Lomong fled Sudan in 1991
The United States has chosen former Sudanese refugee Lopez Lomong to carry their flag at Friday's Olympic opening ceremony in Beijing.
The move could embarrass Sudan and its ally China but Lomong said: "This is the most exciting day ever in my life."
Lomong, 23, fled his native Sudan as a six-year-old in 1991 during the height of the country's civil war.
The 1500m runner eventually reached Kenya where he lived in a refugee camp for 10 years before moving to the US.
Lomong is one of three foreign-born athletes representing the US in the event, alongside world champion Bernard Lagat, formerly of Kenya, and Leonel Manzano, who grew up in Mexico.
Lomong was chosen after a vote by the team captains of the US Olympic squad.
He added: "It is a great honour for me that my team-mates chose to vote for me. The opening ceremony is the best day and the best moment of Olympic life.
"I'm here as an ambassador of my country and I will do everything I can to represent my country well.
"This is another amazing step for me in celebrating being an American."
Last month the BBC found the first evidence that China is helping Sudan's government militarily in Darfur.
The Panorama TV programme tracked down Chinese army lorries in the Sudanese province that came from a batch exported from China to Sudan in 2005.
The BBC was also told that China was training fighter pilots who fly Chinese A5 Fantan fighter jets in Darfur, contravening a UN arms embargo on Darfur.
Some 200,000 people have died and an estimated 2.5m have been made homeless in five years of conflict in Darfur, according to international experts.

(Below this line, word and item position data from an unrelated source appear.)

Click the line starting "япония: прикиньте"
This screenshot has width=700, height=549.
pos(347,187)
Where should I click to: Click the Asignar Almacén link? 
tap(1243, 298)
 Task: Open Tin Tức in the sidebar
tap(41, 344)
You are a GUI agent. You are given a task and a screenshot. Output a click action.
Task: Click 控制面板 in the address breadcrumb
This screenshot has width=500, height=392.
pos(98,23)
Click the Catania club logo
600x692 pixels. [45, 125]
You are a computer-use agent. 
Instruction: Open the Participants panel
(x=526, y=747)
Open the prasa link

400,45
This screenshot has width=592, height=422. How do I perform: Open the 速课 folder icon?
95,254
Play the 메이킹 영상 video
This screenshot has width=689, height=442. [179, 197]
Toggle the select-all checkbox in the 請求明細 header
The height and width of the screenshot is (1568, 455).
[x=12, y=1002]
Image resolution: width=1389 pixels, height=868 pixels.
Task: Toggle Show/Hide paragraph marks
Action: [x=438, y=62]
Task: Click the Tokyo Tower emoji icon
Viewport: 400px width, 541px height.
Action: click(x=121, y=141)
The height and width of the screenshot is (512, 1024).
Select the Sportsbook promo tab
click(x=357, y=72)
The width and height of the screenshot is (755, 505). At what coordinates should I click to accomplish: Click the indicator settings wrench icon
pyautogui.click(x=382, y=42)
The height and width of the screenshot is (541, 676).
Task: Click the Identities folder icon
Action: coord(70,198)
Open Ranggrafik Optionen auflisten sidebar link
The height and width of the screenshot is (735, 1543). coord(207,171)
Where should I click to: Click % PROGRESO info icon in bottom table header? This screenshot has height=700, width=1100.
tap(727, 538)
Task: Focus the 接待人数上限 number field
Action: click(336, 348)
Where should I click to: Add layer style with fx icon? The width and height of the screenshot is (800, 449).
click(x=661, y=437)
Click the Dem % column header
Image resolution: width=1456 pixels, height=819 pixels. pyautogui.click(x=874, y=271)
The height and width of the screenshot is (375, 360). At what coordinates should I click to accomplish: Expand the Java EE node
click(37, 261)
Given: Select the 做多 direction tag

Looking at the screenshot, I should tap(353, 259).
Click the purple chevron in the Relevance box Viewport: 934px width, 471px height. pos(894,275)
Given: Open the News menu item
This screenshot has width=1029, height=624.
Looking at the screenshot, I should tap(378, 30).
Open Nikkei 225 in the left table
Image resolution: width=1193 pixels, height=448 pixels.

Human rights campaigners are believed to be planning to highlight the plight of Darfur in the run-up to Friday's opening ceremony.
Earlier on Wednesday the US said it would protest to China over its decision to revoke the visa of Olympic gold medallist Joey Cheek, an activist on Darfur.
Speedskater Cheek is co-founder of Team Darfur, an international coalition of athletes campaigning to draw world attention to the humanitarian crisis there.